This district gets a bit whiter as it drops its portion of Pinal County in exchange for conservative Cochise County.  I think this change is justifiable as it allows the 8th to become a more Tucson-centric district.  The PVI probably shifts a point or two to the right, making the district R+7.  Even though Democrats held this seat until this year, I think it would be tough to recover.

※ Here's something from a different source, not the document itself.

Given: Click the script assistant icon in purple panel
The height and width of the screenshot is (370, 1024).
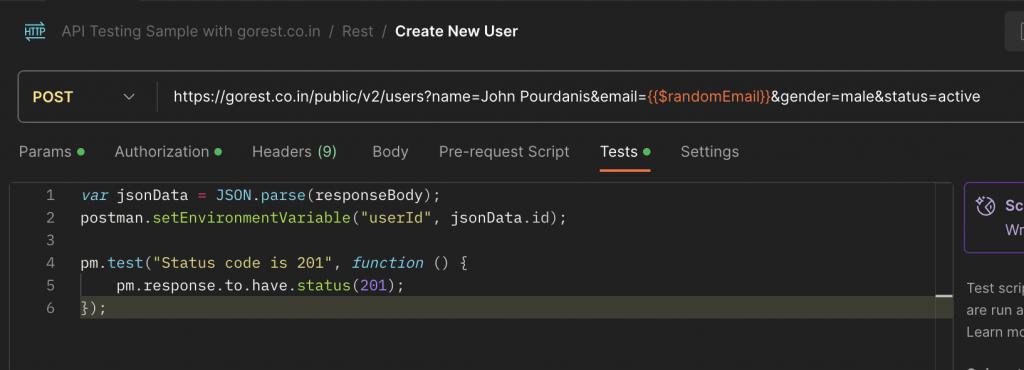Looking at the screenshot, I should 985,207.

2nd District- Trent Franks (R)

New District VAPs

White:      70.0%

Black:      03.5%

Hispanic:   20.1%

Asian:      02.2%

Nat. Am.:   02.8%

Old District VAPs

White:      74.1%

Black:      03.2%

Hispanic:   16.8%

Asian:      02.7%

Nat. Am.:   01.8%

This district had to shed about 150,000 people.  Because the district has to take in the Hopi reservation, all of the loss came in metro Phoenix.  The district also picks up La Paz County from the 7th.  I’m not sure that Trent Frank’s portion of Glendale is in the district, but it contains most of his old territory.  Though the district gets less white, its PVI is probably around R+9.  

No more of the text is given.